Tell us a bit more about your role as Shiseido's global ambassador, and what the journey has been like so far.
Today is actually day one! I felt weird, like a different person, when I came into the airport this morning and saw the big picture of myself at the departure hall and at the Shiseido booth. I'm thinking, 'who is this girl'? It doesn't feel real to see myself up there. My first thought was to tell my mum (laughs).
What is the message behind the #StrongSouls campaign, and what are you hoping to communicate across to the audience?
For me, the idea behind Ultimune is that it's not just a product, and putting it on doesn't mean you'll automatically become beautiful. That's only external. It's about looking inside to find your inner self — your strong soul. It's about everyone gathering together, and from within we bring out the collective power of our souls. Because when we gather together, we become greater than we are; in our solidarity we have passion and we have smiles and by sharing in that beauty, we become strong.
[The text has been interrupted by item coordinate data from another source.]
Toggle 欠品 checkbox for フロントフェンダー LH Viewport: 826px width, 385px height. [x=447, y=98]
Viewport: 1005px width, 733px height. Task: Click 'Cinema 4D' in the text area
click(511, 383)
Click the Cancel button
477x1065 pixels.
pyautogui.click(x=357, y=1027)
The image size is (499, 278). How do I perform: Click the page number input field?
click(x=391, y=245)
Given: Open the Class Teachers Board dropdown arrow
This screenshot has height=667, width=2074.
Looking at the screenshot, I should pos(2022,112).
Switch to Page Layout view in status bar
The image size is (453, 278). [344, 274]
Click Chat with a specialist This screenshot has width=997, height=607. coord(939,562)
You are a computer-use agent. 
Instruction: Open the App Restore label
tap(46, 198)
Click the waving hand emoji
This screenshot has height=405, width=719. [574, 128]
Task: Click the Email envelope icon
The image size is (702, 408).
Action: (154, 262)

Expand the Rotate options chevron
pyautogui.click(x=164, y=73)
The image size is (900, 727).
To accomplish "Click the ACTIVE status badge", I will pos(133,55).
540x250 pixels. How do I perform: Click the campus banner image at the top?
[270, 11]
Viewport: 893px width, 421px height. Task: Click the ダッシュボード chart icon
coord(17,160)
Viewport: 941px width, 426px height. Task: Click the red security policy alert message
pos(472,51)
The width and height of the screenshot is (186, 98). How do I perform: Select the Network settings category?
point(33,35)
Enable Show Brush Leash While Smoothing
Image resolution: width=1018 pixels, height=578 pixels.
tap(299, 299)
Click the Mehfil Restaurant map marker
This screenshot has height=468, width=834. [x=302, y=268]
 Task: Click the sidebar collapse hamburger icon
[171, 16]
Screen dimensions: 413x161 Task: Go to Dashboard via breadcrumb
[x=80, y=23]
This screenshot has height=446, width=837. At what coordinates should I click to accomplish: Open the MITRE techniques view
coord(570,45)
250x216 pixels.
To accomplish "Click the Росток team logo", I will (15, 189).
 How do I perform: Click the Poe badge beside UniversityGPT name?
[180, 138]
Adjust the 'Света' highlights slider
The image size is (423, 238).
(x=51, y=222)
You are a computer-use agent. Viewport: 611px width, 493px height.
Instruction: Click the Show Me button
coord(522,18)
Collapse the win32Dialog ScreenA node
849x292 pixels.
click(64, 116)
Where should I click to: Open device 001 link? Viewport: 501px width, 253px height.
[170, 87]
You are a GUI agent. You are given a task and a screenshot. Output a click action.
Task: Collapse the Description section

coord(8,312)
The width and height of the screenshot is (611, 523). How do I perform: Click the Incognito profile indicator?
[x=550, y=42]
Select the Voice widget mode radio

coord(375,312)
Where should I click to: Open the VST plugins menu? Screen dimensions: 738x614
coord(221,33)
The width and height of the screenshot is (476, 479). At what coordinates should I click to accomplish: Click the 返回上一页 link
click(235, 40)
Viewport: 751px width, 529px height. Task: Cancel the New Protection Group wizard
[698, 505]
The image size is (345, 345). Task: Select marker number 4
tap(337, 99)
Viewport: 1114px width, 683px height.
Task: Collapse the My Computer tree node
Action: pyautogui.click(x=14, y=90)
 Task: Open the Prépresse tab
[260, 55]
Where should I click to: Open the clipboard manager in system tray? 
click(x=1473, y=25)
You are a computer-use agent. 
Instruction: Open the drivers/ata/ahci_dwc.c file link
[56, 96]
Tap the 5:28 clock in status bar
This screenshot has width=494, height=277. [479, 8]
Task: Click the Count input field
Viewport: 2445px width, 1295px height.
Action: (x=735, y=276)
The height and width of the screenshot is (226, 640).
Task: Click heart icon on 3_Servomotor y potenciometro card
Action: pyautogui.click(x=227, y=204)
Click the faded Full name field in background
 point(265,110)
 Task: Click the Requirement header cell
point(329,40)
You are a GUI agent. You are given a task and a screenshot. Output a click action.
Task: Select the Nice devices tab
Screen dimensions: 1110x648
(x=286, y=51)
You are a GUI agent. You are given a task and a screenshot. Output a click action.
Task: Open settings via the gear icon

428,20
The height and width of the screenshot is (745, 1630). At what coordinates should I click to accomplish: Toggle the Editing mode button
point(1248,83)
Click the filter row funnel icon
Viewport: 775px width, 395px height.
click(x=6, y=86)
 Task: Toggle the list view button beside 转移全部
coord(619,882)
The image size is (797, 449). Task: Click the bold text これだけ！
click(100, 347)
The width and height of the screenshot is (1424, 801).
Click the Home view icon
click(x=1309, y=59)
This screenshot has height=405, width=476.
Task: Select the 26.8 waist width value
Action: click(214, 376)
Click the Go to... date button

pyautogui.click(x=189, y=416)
Can you share with us how you incorporate Shiseido Ultimune in your daily skincare regime?
I usually practice first before I hit the shower. Then I start with toner, followed by Ultimune, moisturiser, and sunscreen. I do this morning and night. I don't carry it with me when I travel though, as the bottle is too big to bring onboard but as soon as I get to my hotel, I will apply it to revive my skin.
What is your definition of a strong woman? Who do you look up to that has inspired you to be where you are today?
It's my family, of course. Because they taught me how to live life, and they're my inspiration. At the same time, I'm also my own inspiration. I look up to myself — that's most important. Because if I look up to someone else wishing I could be him or her, that's kind of an impossiblity as I'm not that person. I'm me, so I should aspire to be the best version of myself.
As a female dancer, are the challenges or stigma you have faced in your field of work? How have you overcome them?
I face them all the time! Ever since I was young, I felt I always had to break barriers. When people think of dancers, it's always as backup for the artist. I don't like that [way of thinking], because dance can be anything. And because I have dance, I can communicate with many people — not by using beautiful languages but with my actions. If I do a happy dance, you can feel the joy. And if I dance sorrowfully, you can feel the sadness. You will feel the emotions, so dance can be many messages.
With that said though, people in the industry are always deciding your roles for you. They have this image of what you should be [as a dancer]. I don't like that, so I'm always trying to break that wall. I'm proud to show the world that I'm here today [as Shiseido's ambassador] and I can tell everyone that I, as a dancer, made it.
Conversely, what are some of your proudest achievements as a dancer? Who have you choreographed for that was particularly memorable for you?
Three years ago, I choreographed for Stevie Wonder and that was huge for me. It was for a commercial for the Japanese fan company TDK, and it was a really amazing experience. Another memorable experience was when I was really young, and I got the chance to work with Rihanna. I was 18 at the time; I went for the audition, it was okay, and then there I was. There have been many famous artists whom I've worked with, so I'm really honoured.